Thus, in 1999, while aware of the threats posed by the bin Laden's and Hussein's of the world, as well as their potential WMD, Bush criticized the problem of military over-commitment. Bush warned that the Clinton administration was too "freely" using the military, somewhat preposterously claiming that the US was involved in an "average of one [military] deployment every nine weeks in the last few years."

As a result, "Resources are over-stretched. Frustration is up, as families are separated and strained. Morale is down."

He continued: "But our military requires more than good treatment. It needs the rallying point of a defining mission. And that mission is to deter wars -- and win wars when deterrence fails. Sending our military on vague, aimless and endless deployments is the swift solvent of morale."

In the Wake Forest debate with Al Gore, Bush added this when discussing Somalia and other Clinton-era deployments:

Somalia "Started off as a humanitarian mission then changed into a nation-building mission, and that's where the mission went wrong.
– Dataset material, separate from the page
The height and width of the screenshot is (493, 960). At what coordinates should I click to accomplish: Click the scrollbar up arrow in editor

The mission was changed. And as a result, our nation paid a price. And so I don't think our troops ought to be used for what's called nation-building.

I think our troops ought to be used to fight and win war. I think our troops ought to be used to help overthrow a dictator that's in our -- and it's in our -- when it's in our best interests.
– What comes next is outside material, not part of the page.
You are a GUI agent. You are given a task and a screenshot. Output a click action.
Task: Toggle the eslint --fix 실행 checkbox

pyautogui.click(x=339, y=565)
But in this case, it was a nation-building exercise. And same with Haiti, I wouldn't have supported either."

I'm not sure if Bush will suffer additional domestic consequences for the enormous reversal in his position.
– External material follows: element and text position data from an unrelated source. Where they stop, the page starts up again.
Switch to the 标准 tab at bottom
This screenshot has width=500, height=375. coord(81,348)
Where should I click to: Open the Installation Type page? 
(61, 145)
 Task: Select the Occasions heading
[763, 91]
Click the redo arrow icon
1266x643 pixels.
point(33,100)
But this certainly bears watching.

Indeed, a new ABC News polls found that 48% of Americans now believe the war in Iraq increased the risks from terror. Only 40% said it decreased them.

The story also quotes a survey taken by PIPA at Maryland:

"A survey by the Program on International Policy Attitudes at the University of Maryland also found that, by a 2-to-1 margin, more Americans say the U.S. military presence in the Mideast increases the likelihood of terrorist attacks. Three-fourths of those polled said current foreign policy creates a climate that makes it easier for terrorist to recruit new members and raise money."

There is better news for the President in that story, but it now doesn't seem certain that Bush can uniquely assure US security.